**Task objective:**
Using the material below, tally each line with the string "toolbar" and report only the total.

**Provided entries:**
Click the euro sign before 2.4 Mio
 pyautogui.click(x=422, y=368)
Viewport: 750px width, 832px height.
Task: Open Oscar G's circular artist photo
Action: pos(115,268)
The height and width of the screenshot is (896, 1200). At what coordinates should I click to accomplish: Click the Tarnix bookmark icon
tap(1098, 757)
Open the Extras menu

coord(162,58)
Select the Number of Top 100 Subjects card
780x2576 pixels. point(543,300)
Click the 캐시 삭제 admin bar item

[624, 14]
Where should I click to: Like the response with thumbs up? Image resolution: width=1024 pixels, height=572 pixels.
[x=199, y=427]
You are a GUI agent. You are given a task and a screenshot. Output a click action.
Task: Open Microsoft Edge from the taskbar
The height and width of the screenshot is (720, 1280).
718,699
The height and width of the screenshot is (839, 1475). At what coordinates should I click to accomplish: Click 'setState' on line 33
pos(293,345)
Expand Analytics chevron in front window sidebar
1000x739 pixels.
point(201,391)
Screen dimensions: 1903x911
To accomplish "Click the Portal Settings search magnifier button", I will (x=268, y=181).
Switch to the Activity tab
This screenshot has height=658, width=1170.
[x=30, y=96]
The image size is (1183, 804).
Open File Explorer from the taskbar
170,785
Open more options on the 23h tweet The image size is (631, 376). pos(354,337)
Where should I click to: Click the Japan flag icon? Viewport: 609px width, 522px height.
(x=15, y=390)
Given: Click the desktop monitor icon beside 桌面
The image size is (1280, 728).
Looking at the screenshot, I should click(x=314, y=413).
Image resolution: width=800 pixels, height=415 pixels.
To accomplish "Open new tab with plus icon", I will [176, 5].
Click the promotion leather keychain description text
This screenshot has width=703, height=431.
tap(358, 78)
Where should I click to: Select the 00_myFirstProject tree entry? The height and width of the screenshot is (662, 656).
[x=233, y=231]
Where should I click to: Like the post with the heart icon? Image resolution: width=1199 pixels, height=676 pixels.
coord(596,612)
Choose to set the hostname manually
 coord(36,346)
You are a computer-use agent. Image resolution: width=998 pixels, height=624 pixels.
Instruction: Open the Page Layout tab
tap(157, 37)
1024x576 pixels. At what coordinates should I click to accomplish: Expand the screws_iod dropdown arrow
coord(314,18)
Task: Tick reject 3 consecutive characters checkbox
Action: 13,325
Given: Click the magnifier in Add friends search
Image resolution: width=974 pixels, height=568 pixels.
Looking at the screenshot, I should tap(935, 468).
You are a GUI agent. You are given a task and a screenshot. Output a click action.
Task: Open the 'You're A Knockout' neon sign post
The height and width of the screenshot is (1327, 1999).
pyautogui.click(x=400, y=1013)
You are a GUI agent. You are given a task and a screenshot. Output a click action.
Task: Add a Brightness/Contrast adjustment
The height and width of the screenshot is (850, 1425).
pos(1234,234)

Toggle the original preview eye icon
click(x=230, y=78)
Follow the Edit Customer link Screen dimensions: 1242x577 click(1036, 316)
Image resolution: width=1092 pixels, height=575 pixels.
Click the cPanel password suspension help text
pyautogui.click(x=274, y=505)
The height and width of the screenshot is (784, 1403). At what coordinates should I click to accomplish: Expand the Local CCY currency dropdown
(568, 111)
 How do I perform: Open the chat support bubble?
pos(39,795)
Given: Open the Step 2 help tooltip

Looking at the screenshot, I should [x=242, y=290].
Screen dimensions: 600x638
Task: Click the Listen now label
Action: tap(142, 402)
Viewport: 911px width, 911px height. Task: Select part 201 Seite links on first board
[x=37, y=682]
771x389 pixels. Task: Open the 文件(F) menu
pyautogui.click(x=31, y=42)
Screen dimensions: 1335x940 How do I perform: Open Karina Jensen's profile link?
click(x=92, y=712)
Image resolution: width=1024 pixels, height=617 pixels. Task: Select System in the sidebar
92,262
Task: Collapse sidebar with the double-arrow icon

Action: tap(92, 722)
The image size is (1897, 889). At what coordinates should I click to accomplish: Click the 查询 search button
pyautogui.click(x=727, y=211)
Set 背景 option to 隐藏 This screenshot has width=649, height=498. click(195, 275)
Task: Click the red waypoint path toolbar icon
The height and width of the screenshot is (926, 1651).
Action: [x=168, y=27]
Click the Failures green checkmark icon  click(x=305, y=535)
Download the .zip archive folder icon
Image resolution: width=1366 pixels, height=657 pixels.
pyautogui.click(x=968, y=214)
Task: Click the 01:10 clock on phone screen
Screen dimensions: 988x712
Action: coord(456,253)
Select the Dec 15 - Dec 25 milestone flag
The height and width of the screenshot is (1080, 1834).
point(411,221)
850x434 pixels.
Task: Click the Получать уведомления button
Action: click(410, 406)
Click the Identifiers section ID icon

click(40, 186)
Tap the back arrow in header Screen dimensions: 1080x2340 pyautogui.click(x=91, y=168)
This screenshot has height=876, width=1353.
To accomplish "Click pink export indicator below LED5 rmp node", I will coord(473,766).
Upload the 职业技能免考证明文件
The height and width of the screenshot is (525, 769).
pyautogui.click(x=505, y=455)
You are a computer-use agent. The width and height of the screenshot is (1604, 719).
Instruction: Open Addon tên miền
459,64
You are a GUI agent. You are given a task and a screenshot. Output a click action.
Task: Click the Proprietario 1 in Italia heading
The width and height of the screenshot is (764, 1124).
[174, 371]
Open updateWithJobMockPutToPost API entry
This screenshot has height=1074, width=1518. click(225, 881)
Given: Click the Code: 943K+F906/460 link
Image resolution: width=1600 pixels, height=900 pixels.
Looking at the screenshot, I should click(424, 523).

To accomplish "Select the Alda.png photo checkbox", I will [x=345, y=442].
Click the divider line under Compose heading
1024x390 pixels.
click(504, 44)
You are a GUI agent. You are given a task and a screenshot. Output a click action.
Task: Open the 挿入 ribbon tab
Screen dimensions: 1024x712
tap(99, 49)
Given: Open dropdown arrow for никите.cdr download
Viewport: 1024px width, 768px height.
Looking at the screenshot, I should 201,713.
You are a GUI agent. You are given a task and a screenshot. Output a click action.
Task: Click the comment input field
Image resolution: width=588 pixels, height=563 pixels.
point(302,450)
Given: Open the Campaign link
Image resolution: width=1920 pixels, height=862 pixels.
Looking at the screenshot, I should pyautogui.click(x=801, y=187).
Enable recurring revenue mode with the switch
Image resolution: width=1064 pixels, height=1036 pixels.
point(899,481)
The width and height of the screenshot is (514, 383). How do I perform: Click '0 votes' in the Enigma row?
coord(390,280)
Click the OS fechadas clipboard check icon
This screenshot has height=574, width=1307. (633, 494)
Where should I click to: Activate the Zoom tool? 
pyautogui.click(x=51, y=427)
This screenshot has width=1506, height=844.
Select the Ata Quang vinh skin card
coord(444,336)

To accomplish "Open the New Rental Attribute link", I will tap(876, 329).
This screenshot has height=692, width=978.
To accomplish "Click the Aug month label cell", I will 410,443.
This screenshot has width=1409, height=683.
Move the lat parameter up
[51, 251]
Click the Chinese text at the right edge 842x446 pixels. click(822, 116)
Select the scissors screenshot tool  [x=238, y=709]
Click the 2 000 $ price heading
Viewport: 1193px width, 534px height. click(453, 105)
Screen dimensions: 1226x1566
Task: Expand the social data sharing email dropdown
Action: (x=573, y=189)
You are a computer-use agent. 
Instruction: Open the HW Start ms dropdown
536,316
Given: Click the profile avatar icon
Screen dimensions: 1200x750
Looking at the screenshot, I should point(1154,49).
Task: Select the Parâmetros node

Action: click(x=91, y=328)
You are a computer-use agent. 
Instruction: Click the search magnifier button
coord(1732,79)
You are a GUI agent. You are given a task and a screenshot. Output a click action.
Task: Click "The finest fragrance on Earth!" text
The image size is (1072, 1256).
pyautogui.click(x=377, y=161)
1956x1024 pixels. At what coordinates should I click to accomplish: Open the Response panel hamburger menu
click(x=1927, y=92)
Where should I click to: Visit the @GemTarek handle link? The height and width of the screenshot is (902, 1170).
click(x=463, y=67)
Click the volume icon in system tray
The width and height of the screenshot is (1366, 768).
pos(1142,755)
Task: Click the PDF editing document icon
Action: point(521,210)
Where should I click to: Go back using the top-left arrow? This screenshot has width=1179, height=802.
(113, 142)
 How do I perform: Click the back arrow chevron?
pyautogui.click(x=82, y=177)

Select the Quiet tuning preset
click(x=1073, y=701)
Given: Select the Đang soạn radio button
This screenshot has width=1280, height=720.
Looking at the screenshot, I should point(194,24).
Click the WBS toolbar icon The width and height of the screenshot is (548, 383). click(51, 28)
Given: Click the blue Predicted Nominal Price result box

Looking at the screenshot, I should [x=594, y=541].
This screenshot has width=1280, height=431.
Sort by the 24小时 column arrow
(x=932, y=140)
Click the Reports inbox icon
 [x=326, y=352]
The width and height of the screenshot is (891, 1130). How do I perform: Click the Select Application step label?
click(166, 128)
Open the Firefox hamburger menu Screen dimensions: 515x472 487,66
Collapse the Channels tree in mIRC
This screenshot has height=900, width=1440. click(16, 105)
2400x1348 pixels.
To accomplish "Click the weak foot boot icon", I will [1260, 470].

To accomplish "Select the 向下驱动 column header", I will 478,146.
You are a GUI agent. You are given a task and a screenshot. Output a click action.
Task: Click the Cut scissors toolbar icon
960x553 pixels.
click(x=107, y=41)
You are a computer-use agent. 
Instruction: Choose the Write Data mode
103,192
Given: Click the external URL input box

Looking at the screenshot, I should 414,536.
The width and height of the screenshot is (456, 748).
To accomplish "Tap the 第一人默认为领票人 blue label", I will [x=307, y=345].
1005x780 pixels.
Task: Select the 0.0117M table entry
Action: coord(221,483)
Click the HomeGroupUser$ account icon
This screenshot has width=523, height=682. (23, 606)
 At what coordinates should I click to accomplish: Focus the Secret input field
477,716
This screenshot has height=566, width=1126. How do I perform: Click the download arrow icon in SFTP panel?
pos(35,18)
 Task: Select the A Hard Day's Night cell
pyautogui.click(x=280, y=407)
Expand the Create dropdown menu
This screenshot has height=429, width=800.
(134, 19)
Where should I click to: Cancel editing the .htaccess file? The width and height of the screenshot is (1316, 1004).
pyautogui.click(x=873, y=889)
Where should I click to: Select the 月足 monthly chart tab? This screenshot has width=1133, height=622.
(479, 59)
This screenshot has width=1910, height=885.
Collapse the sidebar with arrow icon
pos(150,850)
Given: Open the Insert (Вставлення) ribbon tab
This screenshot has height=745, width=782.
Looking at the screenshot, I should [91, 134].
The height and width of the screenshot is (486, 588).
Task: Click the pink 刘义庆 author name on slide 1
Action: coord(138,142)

**Reply to the task:**
3